As someone who was the CEO of a community mental health organisation before being elected to parliament—I operated from Palm Island to Mount Isa, across the west—I have a deep understanding of what is needed on the ground, and the government is not delivering. Simply thinking that the NDIS is the solution just shows how completely out of touch this government is. Funnelling program funding for personal helpers and mentors, day-to-day living and mental health carer respite—all federally funded—into the NDIS is not a solution. We estimate that there are probably over 250,000 people with mental health conditions who will not be eligible for the NDIS. Access to support should not depend on where you live or who is able and around to look after you. This budget's commitment to mental health shows the lack of an overarching mental health strategy.

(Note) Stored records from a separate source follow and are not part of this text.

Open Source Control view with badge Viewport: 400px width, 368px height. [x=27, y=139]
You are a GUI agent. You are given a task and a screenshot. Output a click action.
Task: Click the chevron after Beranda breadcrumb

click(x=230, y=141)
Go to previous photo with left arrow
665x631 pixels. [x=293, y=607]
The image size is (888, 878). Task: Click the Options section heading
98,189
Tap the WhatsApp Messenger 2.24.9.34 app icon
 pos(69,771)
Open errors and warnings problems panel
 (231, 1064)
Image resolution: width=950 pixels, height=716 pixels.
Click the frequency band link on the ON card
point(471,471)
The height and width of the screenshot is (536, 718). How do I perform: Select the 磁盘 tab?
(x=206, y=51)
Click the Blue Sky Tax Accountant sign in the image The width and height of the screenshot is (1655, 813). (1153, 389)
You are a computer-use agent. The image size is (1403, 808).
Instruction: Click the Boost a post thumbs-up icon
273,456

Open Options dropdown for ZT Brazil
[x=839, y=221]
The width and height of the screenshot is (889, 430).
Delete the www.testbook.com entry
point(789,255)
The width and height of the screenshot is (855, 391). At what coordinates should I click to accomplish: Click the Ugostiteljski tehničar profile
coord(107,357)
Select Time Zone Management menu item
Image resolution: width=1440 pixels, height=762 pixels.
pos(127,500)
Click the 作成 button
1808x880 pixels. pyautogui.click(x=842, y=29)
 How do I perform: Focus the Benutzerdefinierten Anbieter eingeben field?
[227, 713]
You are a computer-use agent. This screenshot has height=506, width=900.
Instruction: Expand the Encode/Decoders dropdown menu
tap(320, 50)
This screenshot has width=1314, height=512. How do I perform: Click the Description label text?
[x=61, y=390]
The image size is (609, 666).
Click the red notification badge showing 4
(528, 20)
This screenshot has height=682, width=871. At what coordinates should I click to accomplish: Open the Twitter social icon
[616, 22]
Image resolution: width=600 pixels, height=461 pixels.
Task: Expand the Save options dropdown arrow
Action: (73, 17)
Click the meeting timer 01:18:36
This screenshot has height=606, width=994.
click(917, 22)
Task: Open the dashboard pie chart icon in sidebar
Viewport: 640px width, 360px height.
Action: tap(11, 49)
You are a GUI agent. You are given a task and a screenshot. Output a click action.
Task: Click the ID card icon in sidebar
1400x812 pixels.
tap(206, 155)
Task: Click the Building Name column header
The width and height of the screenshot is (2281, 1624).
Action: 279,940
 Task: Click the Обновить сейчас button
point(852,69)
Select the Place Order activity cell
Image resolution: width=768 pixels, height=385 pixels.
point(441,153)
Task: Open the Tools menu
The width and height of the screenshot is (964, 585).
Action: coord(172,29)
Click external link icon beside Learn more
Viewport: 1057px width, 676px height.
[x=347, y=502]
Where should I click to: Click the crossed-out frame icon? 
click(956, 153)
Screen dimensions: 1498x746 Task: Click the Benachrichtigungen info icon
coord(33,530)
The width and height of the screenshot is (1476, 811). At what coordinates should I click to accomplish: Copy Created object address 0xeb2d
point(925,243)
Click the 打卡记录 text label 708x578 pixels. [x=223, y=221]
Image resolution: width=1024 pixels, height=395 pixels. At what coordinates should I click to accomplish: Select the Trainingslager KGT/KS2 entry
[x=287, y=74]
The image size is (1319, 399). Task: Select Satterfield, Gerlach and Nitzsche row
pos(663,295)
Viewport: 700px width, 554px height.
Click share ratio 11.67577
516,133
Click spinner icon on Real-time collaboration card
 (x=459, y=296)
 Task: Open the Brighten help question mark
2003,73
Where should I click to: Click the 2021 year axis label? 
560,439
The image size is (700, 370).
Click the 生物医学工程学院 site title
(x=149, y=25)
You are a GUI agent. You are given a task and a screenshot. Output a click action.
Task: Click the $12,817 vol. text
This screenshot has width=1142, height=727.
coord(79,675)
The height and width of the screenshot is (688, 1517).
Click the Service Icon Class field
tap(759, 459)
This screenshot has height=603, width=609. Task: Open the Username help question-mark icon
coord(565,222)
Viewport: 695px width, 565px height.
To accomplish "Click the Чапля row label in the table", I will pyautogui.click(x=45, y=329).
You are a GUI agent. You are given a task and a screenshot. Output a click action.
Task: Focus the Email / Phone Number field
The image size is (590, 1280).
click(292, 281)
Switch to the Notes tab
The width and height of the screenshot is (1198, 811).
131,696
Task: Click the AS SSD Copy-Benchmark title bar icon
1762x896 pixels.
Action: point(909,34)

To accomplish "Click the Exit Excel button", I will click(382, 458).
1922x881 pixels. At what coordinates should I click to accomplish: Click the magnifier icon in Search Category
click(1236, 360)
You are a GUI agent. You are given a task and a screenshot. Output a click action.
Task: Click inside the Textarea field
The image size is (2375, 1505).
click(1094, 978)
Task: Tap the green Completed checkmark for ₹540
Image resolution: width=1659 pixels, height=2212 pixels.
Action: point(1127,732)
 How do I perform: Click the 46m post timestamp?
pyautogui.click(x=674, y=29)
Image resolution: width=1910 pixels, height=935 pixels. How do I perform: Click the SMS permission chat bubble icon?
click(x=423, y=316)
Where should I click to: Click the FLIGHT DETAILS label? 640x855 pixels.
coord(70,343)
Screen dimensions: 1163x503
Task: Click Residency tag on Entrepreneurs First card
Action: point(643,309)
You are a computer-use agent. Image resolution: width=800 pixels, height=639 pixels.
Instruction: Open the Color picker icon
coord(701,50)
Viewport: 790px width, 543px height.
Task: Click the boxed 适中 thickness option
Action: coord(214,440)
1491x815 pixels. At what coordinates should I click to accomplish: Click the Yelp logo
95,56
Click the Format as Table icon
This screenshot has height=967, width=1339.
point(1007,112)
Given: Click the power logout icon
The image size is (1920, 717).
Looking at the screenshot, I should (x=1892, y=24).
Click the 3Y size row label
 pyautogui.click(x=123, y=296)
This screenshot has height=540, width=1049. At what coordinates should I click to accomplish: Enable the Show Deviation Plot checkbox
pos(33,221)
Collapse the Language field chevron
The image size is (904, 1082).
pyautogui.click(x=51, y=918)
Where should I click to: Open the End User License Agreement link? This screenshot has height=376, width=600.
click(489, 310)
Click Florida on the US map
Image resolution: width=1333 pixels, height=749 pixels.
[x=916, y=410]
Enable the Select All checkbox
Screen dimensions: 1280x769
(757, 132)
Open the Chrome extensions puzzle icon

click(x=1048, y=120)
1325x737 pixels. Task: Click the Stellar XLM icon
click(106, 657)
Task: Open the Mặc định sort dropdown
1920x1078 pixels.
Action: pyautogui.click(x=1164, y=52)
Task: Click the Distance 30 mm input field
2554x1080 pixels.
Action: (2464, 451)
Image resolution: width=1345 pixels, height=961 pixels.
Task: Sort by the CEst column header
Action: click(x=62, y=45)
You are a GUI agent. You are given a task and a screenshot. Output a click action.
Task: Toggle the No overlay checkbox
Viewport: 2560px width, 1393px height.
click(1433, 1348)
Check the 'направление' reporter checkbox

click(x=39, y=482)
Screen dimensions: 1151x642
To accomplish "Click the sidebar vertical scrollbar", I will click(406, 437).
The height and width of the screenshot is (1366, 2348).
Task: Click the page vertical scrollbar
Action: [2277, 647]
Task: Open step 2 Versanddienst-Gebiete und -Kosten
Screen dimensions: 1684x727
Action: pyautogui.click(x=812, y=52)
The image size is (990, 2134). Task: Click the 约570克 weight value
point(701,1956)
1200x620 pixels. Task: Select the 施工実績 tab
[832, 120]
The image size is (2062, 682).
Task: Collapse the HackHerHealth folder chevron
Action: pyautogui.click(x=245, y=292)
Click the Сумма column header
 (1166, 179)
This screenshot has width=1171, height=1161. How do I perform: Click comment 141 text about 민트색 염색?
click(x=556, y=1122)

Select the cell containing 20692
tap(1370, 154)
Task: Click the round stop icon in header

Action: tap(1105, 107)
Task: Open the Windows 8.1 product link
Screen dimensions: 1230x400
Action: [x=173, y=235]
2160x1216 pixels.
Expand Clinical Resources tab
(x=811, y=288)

Rather than working with the sector to develop a coherent approach to mental health service planning, this budget continues the piecemeal, patchwork approach, where the system is driven mostly by who pays rather than by who needs what and where. There seems to be a belief that, as a nation, we have done mental health. Well, let me tell you: we have not done mental health. A lack of services on the ground, especially in regional, rural and remote areas, leaves people alone and suffering, families devastated and often confused, and members of the community stepping up in their own time as volunteers; they are overworked and overstressed.

The struggle for veterans has also been in the shadows for far too long. These men and women, who have given selflessly for their country, deserve to have the support that they need in their time of struggle. And I haven't even mentioned the aged-care facilities, where men over 80 are struggling significantly. There is a lot more that we need to do for mental health in this country.